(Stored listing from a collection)
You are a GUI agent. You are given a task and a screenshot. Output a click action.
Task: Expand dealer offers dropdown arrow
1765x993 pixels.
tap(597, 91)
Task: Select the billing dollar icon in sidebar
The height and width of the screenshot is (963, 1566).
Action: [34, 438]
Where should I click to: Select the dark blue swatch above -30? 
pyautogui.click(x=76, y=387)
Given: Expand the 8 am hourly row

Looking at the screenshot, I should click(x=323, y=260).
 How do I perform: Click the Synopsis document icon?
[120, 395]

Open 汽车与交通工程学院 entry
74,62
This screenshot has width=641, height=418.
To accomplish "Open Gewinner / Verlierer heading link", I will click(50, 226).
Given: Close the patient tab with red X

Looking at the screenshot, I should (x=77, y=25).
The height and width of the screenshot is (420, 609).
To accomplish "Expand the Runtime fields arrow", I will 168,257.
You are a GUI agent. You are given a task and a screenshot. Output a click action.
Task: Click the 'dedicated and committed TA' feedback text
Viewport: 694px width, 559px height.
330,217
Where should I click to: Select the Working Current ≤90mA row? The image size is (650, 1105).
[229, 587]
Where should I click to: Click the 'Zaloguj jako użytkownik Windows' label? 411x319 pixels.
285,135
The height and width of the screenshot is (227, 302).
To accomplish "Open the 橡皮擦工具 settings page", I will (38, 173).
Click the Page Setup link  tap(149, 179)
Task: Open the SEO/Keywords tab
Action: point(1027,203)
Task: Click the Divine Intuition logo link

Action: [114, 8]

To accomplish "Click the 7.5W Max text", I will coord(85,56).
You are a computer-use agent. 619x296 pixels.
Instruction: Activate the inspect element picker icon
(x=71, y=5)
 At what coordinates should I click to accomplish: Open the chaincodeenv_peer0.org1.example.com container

:: INSTRUCTION ::
Write out the whole listing above again, line for line, without changing a character.

:: ANSWER FOR THIS EXERCISE ::
You are a GUI agent. You are given a task and a screenshot. Output a click action.
Task: Expand dealer offers dropdown arrow
1765x993 pixels.
tap(597, 91)
Task: Select the billing dollar icon in sidebar
The height and width of the screenshot is (963, 1566).
Action: [34, 438]
Where should I click to: Select the dark blue swatch above -30? 
pyautogui.click(x=76, y=387)
Given: Expand the 8 am hourly row

Looking at the screenshot, I should click(x=323, y=260).
 How do I perform: Click the Synopsis document icon?
[120, 395]

Open 汽车与交通工程学院 entry
74,62
This screenshot has width=641, height=418.
To accomplish "Open Gewinner / Verlierer heading link", I will click(50, 226).
Given: Close the patient tab with red X

Looking at the screenshot, I should (x=77, y=25).
The height and width of the screenshot is (420, 609).
To accomplish "Expand the Runtime fields arrow", I will 168,257.
You are a GUI agent. You are given a task and a screenshot. Output a click action.
Task: Click the 'dedicated and committed TA' feedback text
Viewport: 694px width, 559px height.
330,217
Where should I click to: Select the Working Current ≤90mA row? The image size is (650, 1105).
[229, 587]
Where should I click to: Click the 'Zaloguj jako użytkownik Windows' label? 411x319 pixels.
285,135
The height and width of the screenshot is (227, 302).
To accomplish "Open the 橡皮擦工具 settings page", I will (38, 173).
Click the Page Setup link  tap(149, 179)
Task: Open the SEO/Keywords tab
Action: point(1027,203)
Task: Click the Divine Intuition logo link

Action: [114, 8]

To accomplish "Click the 7.5W Max text", I will coord(85,56).
You are a computer-use agent. 619x296 pixels.
Instruction: Activate the inspect element picker icon
(x=71, y=5)
 At what coordinates should I click to accomplish: Open the chaincodeenv_peer0.org1.example.com container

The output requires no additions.